I plan ahead for situations that tend to make me overeat, like parties. I know what I am going to do when I walk in. I know where to focus my attention and I know where to try to position myself in regards to food.
I have actually practiced dialogues to use when I’m in a “food pusher” situation to get me out of taking or eating food that I don’t need or want. We all have Auntie Meanswell, who knows you love _____ (insert food you are now trying to eat only on special occasions) and insists you have the second and third helping. Having a plan ahead of time has spared me fumbling for the rights words or worse yet, conceding to their pushing to save hurt feelings. *tip* ask Auntie Meanswell if she can pack some up “to-go” after you’ve had your first, regular portion.
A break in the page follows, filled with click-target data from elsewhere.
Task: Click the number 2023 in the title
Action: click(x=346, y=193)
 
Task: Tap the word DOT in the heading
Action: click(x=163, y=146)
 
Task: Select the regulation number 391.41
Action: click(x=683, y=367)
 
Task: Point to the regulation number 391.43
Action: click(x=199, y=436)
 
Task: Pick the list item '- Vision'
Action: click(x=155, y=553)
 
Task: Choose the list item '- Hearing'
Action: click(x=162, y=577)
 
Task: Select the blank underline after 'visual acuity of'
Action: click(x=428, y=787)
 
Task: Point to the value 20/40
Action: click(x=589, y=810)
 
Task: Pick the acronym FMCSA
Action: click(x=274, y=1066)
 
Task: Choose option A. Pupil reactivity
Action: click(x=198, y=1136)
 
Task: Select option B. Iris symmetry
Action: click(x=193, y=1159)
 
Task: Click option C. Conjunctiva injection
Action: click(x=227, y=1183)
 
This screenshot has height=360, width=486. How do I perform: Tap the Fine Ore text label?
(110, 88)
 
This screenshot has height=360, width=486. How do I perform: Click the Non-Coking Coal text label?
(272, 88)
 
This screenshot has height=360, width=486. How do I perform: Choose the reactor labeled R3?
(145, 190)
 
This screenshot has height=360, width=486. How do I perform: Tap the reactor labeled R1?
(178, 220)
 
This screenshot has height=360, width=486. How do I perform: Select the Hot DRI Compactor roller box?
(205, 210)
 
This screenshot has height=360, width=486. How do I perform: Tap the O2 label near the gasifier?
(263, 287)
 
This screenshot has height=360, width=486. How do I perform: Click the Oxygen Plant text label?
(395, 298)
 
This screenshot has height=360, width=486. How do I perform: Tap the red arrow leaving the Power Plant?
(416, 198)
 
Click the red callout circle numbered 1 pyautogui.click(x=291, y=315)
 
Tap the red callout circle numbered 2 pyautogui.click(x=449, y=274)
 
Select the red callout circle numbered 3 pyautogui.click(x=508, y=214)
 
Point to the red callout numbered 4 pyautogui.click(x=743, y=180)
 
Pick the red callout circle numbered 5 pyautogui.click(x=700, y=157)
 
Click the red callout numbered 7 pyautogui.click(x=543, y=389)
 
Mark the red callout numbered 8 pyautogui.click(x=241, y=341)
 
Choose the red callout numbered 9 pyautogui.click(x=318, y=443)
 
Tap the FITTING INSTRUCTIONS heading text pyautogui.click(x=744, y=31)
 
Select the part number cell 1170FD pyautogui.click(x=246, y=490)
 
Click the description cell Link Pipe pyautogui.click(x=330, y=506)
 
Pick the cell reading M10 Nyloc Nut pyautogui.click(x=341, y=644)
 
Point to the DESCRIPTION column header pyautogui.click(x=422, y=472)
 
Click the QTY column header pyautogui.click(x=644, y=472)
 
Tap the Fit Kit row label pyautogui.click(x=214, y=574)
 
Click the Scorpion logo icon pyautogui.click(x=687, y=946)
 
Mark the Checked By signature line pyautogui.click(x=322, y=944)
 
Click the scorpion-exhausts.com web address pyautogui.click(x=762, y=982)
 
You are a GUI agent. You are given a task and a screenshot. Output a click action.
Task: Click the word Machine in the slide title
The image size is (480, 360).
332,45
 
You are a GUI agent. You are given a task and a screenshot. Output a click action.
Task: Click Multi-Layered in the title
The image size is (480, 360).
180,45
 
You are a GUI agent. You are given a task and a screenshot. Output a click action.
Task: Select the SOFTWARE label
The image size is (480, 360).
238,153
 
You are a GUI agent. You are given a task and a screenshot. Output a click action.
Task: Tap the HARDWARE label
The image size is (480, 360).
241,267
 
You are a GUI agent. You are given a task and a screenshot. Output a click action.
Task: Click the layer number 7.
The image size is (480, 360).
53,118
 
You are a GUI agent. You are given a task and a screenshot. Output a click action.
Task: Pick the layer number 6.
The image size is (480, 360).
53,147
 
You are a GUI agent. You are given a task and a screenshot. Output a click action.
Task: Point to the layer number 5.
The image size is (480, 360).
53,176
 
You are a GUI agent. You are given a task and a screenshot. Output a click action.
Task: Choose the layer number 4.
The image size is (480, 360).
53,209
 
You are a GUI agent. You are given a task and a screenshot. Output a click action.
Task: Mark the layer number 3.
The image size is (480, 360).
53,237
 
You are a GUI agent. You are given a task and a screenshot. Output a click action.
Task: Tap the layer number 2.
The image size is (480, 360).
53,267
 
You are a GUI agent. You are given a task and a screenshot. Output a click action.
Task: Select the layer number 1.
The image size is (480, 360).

This means saving her feelings from being hurt, and you have the choice, away from her, as to what to do with the extra food.
When I don’t have the right frame of mind and come to a bump in my road I look back through the book that got me on this path, Dr. Phil’s “The Ultimate Weight Solutions”, and re-read the passages that I’ve highlighted. I re-read the things I have written while at Novarum, the center where I went for help regarding my food and weight issues. I refocus my attention on those small things that worked for me in the beginning because, low and behold, they will work for me now. I find the things that have proven to work for me and make sure they are still part of my daily routine. I allow myself to take things one day at a time, not feel rushed to lose weight, and to be human and make mistakes. I don’t need willpower for that…I can be powerless but still have a will.